• **Record set**:
━━━━━━

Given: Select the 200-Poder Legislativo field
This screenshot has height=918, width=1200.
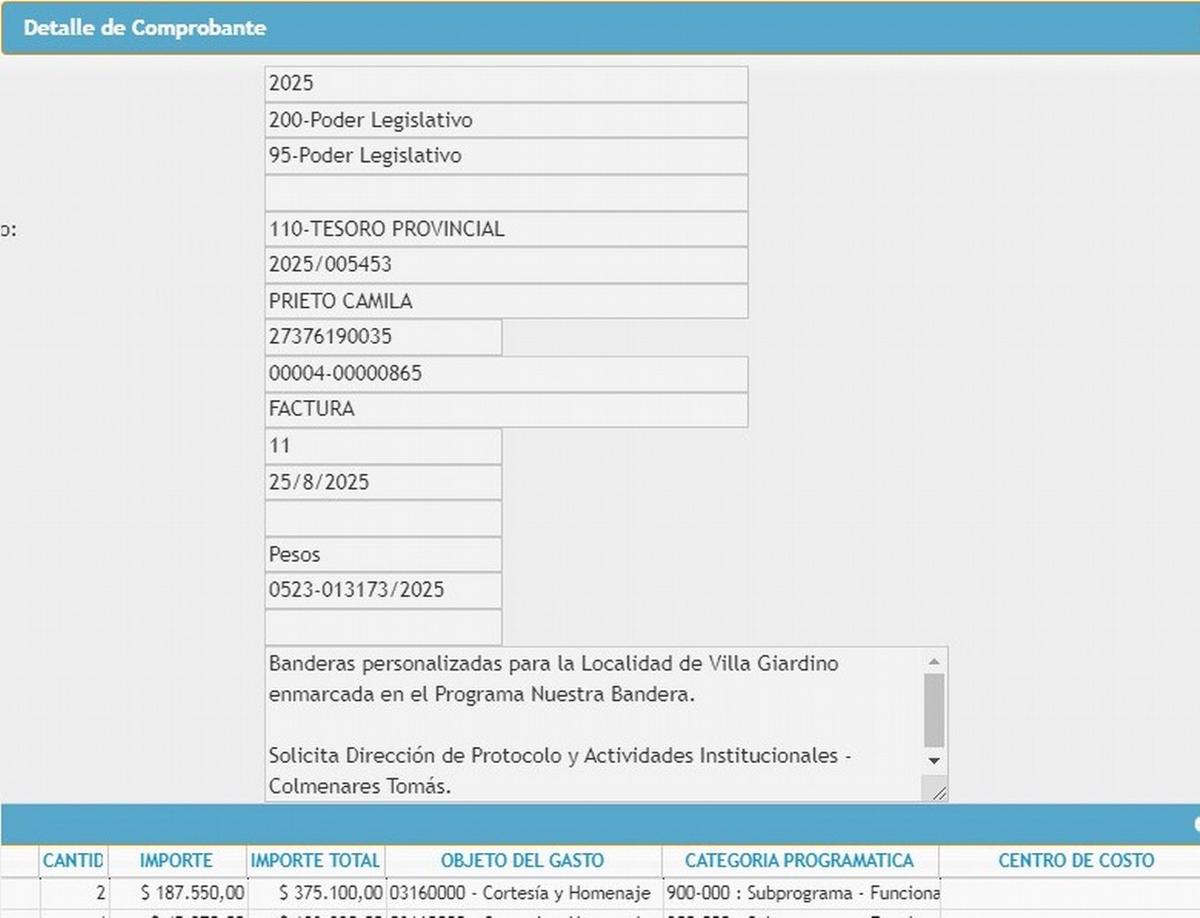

━━━━━━

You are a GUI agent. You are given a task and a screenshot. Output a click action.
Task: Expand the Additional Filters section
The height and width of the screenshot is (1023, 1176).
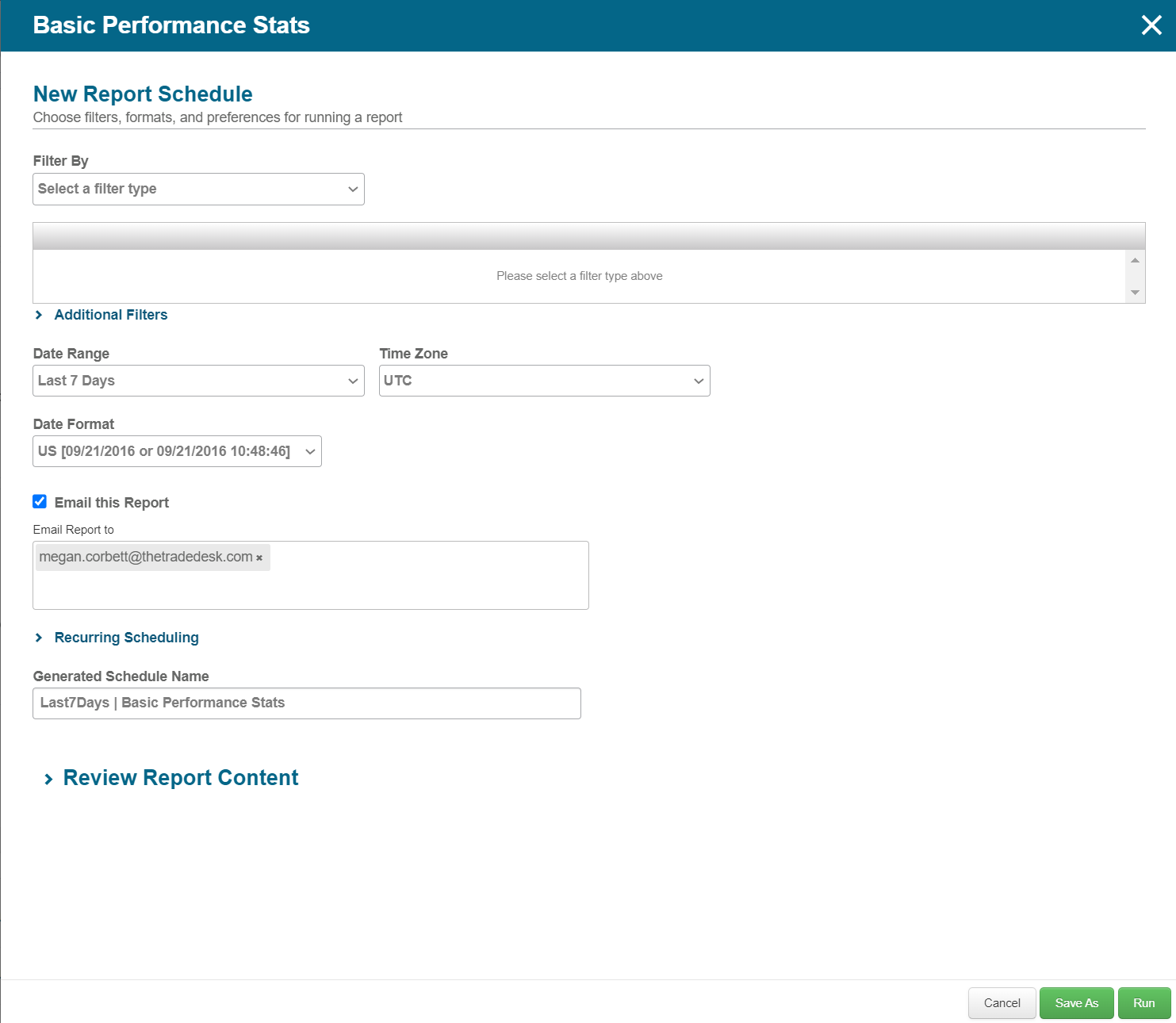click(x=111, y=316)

━━━━━━

• **What this task involves**:
When the line with "Given: Select the 200-Poder Legislativo field" is reached in the data above, begin copying, and stop after the line with "This screenshot has height=918, width=1200."; copy each line exactly, both ends included.

• **Answer for this exercise**:
Given: Select the 200-Poder Legislativo field
This screenshot has height=918, width=1200.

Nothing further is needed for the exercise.